* SUPPLIED DATA:
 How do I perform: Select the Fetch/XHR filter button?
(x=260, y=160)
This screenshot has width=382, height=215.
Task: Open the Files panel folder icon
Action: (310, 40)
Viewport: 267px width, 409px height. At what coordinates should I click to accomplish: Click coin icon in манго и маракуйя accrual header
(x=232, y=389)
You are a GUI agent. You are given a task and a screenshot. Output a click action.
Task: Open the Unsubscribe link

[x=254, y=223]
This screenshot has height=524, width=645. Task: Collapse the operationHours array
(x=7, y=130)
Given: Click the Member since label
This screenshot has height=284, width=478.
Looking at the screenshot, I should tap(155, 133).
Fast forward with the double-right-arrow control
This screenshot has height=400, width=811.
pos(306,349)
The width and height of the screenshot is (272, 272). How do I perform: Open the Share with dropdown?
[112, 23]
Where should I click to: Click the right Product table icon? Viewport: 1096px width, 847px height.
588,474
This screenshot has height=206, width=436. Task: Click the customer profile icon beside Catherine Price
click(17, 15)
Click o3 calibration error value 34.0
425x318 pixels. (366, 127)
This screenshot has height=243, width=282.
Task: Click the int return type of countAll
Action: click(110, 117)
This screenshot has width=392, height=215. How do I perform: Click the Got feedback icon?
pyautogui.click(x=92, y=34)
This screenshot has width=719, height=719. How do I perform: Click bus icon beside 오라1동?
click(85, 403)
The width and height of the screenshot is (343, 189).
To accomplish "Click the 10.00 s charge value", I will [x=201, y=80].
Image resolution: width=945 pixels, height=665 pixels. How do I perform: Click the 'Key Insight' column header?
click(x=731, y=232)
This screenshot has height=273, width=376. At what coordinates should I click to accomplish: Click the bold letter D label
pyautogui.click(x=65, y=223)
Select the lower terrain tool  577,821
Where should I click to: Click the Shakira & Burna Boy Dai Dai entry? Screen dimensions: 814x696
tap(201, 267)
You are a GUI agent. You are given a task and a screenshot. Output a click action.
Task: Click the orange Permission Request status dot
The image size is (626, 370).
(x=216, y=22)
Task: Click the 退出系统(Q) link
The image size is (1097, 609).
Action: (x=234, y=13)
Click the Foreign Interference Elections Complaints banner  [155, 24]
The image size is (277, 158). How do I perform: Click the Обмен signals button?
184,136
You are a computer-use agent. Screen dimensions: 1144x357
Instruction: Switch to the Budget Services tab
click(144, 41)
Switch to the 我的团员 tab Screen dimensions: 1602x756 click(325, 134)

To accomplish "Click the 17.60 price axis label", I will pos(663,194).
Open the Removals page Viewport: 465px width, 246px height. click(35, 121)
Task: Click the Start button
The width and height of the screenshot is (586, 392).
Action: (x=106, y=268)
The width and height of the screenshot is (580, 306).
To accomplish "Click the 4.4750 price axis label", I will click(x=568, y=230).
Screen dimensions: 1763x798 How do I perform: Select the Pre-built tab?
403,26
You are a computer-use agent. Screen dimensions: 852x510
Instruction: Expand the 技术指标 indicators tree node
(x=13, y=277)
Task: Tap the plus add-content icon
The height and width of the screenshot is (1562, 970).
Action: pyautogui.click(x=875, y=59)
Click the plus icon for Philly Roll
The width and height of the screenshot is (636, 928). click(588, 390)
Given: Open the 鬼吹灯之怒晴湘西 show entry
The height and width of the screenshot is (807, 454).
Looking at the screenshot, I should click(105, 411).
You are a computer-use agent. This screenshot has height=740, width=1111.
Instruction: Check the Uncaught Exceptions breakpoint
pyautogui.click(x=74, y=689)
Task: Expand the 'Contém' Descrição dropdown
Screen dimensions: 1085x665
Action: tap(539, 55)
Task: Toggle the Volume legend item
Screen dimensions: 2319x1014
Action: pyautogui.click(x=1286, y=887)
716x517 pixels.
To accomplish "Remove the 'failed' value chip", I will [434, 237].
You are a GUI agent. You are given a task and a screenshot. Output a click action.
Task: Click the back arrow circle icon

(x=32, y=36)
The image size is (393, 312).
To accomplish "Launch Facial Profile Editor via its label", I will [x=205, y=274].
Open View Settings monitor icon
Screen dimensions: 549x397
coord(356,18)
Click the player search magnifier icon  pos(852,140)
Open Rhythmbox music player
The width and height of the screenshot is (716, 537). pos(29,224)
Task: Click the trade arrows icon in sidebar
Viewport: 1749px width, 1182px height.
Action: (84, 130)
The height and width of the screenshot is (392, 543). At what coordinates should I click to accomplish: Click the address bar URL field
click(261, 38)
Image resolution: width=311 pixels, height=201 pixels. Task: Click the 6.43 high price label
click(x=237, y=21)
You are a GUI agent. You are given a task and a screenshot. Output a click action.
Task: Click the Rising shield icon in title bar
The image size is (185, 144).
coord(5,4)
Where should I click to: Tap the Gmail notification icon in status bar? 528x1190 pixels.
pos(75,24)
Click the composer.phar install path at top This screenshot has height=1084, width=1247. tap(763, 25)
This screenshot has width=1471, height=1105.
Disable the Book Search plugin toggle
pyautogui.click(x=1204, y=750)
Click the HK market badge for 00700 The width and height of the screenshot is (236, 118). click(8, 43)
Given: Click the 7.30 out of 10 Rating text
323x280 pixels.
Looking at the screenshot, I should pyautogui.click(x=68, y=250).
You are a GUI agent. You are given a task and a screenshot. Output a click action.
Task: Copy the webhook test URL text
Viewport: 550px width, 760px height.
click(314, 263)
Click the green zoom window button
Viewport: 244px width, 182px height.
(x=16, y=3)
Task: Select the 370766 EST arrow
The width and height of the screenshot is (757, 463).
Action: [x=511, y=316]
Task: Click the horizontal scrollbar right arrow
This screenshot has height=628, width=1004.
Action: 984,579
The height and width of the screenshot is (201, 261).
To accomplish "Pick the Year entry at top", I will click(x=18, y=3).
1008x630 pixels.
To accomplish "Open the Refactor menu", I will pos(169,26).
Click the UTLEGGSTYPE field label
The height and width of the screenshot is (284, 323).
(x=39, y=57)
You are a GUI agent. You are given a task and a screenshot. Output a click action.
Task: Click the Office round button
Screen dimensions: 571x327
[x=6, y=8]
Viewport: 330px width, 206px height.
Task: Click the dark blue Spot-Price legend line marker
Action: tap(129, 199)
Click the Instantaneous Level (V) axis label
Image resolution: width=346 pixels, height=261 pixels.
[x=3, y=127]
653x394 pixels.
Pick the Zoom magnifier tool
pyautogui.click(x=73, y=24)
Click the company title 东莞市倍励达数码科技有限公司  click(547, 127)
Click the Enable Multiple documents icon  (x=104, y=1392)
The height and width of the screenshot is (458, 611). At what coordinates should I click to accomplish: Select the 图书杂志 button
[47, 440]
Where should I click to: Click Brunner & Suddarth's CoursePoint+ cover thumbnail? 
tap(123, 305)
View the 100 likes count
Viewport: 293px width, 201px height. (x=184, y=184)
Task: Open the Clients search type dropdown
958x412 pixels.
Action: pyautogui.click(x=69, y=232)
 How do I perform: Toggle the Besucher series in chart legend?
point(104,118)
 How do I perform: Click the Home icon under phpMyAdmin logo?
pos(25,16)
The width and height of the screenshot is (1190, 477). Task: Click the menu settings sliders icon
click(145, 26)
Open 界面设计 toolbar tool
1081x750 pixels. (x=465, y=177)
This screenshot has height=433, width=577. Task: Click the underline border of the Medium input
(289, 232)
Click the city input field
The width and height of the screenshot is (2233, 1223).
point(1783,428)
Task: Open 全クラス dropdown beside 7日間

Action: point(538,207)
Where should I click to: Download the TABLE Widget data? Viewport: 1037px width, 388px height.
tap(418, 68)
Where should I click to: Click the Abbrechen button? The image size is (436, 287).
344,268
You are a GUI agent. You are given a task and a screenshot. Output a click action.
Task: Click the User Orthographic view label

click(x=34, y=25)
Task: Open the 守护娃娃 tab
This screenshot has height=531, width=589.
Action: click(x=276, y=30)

* WHAT IS BEING ASKED:
Search the records for the word "text". Copy every line that has it.

* ANSWER BOX:
Given: Click the 7.30 out of 10 Rating text
Task: Copy the webhook test URL text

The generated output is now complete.